Segment Start: DATA IN THIS EXERCISE

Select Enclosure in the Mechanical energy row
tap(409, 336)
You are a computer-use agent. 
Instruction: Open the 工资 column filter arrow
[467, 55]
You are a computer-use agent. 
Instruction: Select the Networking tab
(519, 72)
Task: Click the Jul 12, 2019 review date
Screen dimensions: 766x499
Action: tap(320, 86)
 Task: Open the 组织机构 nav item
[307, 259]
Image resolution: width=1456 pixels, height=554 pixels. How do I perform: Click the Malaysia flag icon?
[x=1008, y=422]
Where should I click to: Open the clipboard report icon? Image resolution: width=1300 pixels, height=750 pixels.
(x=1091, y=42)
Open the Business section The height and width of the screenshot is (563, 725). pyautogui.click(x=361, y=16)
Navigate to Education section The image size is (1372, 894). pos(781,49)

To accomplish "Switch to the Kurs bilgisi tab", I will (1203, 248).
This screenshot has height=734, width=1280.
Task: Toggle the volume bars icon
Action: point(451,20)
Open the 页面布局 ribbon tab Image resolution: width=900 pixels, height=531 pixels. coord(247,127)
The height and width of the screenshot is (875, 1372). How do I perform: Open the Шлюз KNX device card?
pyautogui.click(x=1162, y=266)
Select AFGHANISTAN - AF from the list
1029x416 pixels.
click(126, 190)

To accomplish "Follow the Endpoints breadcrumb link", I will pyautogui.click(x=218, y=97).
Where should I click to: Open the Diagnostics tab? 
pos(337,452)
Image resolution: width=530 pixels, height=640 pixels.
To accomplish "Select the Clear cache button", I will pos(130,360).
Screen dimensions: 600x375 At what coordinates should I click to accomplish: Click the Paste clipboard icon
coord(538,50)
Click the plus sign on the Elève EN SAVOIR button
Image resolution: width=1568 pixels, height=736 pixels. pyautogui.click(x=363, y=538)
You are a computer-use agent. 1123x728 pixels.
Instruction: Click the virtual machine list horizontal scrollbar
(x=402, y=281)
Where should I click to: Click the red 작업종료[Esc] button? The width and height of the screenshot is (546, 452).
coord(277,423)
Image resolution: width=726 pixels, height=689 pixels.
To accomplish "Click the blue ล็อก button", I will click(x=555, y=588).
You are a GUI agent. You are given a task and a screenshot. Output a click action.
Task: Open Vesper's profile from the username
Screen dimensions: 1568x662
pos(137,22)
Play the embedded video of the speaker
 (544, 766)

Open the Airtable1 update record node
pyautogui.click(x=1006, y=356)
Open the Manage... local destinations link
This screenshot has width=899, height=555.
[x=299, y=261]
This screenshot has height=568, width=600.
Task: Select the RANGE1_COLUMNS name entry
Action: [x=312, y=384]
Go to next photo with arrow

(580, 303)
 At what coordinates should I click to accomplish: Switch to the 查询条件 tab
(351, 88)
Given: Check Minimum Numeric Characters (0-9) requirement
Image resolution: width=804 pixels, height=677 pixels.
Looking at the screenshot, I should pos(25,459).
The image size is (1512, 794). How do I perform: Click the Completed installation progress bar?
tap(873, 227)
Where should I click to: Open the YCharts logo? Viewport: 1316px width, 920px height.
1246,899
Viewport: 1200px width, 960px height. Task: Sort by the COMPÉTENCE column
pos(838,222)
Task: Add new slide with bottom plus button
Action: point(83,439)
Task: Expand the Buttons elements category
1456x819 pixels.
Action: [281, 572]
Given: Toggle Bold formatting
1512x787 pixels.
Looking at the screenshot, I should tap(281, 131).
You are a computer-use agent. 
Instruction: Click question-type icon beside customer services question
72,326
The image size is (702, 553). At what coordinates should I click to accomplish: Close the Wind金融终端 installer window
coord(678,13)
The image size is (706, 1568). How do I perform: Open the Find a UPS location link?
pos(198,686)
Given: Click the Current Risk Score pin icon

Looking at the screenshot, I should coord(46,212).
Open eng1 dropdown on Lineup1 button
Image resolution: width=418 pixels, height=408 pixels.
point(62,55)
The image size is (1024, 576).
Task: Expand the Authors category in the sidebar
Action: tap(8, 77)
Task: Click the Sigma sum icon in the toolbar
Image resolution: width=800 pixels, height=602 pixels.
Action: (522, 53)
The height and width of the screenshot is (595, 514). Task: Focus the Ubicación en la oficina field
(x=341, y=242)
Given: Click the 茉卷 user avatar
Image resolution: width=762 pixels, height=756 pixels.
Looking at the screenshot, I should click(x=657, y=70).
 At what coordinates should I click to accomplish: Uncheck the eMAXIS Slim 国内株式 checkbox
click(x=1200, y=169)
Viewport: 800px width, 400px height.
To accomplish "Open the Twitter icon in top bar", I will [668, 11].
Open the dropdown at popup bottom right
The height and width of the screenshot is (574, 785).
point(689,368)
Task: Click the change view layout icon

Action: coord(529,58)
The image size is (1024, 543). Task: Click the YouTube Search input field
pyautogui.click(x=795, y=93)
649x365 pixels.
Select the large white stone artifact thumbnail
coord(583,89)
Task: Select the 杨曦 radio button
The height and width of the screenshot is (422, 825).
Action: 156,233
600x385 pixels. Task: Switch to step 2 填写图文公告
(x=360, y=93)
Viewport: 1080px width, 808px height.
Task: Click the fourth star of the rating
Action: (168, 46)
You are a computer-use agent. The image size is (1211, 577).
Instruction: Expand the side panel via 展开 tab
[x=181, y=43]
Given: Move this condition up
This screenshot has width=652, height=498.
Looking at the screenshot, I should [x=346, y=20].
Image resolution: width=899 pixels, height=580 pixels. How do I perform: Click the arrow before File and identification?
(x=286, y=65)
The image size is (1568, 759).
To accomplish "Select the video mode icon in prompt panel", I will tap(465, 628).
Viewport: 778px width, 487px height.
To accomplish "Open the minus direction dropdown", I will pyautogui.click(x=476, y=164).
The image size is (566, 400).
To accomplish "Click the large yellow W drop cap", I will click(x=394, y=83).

Segment End: DATA IN THIS EXERCISE

- **WHAT IS EXPECTED**
Beginning with the first line of the records above, reproduce each line exactly, ending at the line that contains "You are a computer-use agent. 1123x728", and leave out everything else.

- **OUTPUT OF THE TASK**
Select Enclosure in the Mechanical energy row
tap(409, 336)
You are a computer-use agent. 
Instruction: Open the 工资 column filter arrow
[467, 55]
You are a computer-use agent. 
Instruction: Select the Networking tab
(519, 72)
Task: Click the Jul 12, 2019 review date
Screen dimensions: 766x499
Action: tap(320, 86)
 Task: Open the 组织机构 nav item
[307, 259]
Image resolution: width=1456 pixels, height=554 pixels. How do I perform: Click the Malaysia flag icon?
[x=1008, y=422]
Where should I click to: Open the clipboard report icon? Image resolution: width=1300 pixels, height=750 pixels.
(x=1091, y=42)
Open the Business section The height and width of the screenshot is (563, 725). pyautogui.click(x=361, y=16)
Navigate to Education section The image size is (1372, 894). pos(781,49)

To accomplish "Switch to the Kurs bilgisi tab", I will (1203, 248).
This screenshot has height=734, width=1280.
Task: Toggle the volume bars icon
Action: point(451,20)
Open the 页面布局 ribbon tab Image resolution: width=900 pixels, height=531 pixels. coord(247,127)
The height and width of the screenshot is (875, 1372). How do I perform: Open the Шлюз KNX device card?
pyautogui.click(x=1162, y=266)
Select AFGHANISTAN - AF from the list
1029x416 pixels.
click(126, 190)

To accomplish "Follow the Endpoints breadcrumb link", I will pyautogui.click(x=218, y=97).
Where should I click to: Open the Diagnostics tab? 
pos(337,452)
Image resolution: width=530 pixels, height=640 pixels.
To accomplish "Select the Clear cache button", I will pos(130,360).
Screen dimensions: 600x375 At what coordinates should I click to accomplish: Click the Paste clipboard icon
coord(538,50)
Click the plus sign on the Elève EN SAVOIR button
Image resolution: width=1568 pixels, height=736 pixels. pyautogui.click(x=363, y=538)
You are a computer-use agent. 1123x728 pixels.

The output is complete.